Hi James,
Yes, they are "2TB Western Digital RE4 Green Power Hard Disk Drive". Is
it simple to update the drive firmware? I guess I should push this back
to the vendor if possible, but it might be quicker to do it ourselves if
it doesn't require too much expertise.
Cheers,
Ben
On 07/03/11 11:59, James Thorne wrote:
> Hi Ben.
>
> What drives do you have attached to the Adaptec card? We had some
> problems with WD 2TB green power drives and Adaptec controllers and
> ended up updating the drive firmware. I know CERN have recently had
> some problems with their Adaptec controllers too.
>
> James.
>
> On 7 March 2011 11:37, Ben Waugh <[log in to unmask]> wrote:
>> Hi Storage Experts,
>>
>> In the absence of any well-known procedure for burning in or stress testing
>> file servers, I thought I would try a naive approach and see what happened.
>> Now I have problems but don't know how they have arisen or whether I am
>> simply making unreasonable demands on the system.
>>
>> My naive test procedure involves simply copying a lot of bytes from
>> /dev/zero onto multiple filesystems on our new RAID servers. So basically I
>> create one 60 TB partition on each RAID, make it into an LVM physical
>> volume, created a volume group on top of that, and then divide it into six
>> or so logical volumes, creating an XFS filesystem on each. Then I start
>> writing to these in parallel as follows:
>> dd if=/dev/zero of=/mnt/data/temp1/testfile bs=1M &
>> dd if=/dev/zero of=/mnt/data/temp2/testfile bs=1M &
>> etc.
>>
>> This does not make any allowance for possible file-size limits, but I would
>> have hoped at least for a graceful exit with a helpful error message.

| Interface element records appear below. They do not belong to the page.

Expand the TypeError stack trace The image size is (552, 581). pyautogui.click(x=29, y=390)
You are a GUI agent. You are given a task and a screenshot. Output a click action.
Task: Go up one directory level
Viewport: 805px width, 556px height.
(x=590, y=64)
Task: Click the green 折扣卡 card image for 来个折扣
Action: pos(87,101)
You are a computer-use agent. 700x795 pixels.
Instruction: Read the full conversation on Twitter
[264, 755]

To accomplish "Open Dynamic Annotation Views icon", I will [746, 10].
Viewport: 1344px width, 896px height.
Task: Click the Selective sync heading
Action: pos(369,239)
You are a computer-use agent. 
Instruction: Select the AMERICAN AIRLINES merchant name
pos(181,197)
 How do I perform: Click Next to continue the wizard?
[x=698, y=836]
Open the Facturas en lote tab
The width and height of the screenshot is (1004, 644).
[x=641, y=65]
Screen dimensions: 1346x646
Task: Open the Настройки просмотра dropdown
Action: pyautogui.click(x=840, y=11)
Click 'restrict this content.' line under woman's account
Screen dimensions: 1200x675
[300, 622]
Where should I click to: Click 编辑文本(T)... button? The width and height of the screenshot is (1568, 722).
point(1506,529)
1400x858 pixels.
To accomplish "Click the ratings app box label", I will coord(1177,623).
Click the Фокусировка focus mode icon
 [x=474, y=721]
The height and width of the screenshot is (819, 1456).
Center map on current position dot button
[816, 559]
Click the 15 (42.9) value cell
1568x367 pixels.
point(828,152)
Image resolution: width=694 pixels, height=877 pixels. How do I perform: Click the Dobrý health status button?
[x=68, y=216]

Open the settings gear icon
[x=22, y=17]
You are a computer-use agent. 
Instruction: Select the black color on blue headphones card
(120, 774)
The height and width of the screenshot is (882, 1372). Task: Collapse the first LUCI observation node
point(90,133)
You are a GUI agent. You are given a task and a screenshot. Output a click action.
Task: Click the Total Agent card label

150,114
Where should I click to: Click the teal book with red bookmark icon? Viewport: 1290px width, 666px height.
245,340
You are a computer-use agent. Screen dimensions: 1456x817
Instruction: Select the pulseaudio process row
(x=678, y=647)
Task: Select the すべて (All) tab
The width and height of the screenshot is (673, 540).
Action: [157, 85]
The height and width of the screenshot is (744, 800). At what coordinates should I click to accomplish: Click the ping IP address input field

>> Instead, one of the servers has stopped writing to the disks and displays an
>> impressive variety of errors in /var/log/messages, starting with:
>>
>> Mar 7 08:23:58 nfs2 kernel: aacraid: Host adapter abort request (0,0,1,0)
>> Mar 7 08:23:58 nfs2 kernel: aacraid: Host adapter abort request (0,0,1,0)
>> Mar 7 08:24:56 nfs2 last message repeated 188 times
>> Mar 7 08:24:56 nfs2 kernel: aacraid: Host adapter reset request. SCSI hang
>> ?
>> Mar 7 08:24:56 nfs2 kernel: sd 0:0:1:0: SCSI error: return code =
>> 0x08000002
>> Mar 7 08:24:56 nfs2 kernel: sdb: Current: sense key: Hardware Error
>> Mar 7 08:24:56 nfs2 kernel: Add. Sense: Internal target failure
>> Mar 7 08:24:56 nfs2 kernel:
>> Mar 7 08:24:56 nfs2 kernel: end_request: I/O error, dev sdb, sector
>> 53707122737
>> Mar 7 08:24:56 nfs2 kernel: I/O error in filesystem ("dm-6") meta-data dev
>> dm-6 block 0x28001a68f ("xlog_iodone") error 5 buf count 2048
>>
>> This is a SuperMicro server, running SL5, with an Adaptec RAID controller.
>>
>> Any suggestions? My inclination is to try reconfiguring the RAID from
>> scratch and designing a test procedure that limits file sizes to say 1 TB,
>> but if this is indicative of a real underlying problem then maybe someone
>> here can say so. One of the messages does say "Hardware Error" but how
>> conclusive is this?
>>
>> Cheers,
>> Ben
>>
>> --
>> Dr Ben Waugh Tel. +44 (0)20 7679 7223
>> Dept of Physics and Astronomy Internal: 37223
>> University College London
>> London WC1E 6BT
>>
>
>
>
--
Dr Ben Waugh Tel. +44 (0)20 7679 7223
Dept of Physics and Astronomy Internal: 37223
University College London
London WC1E 6BT
|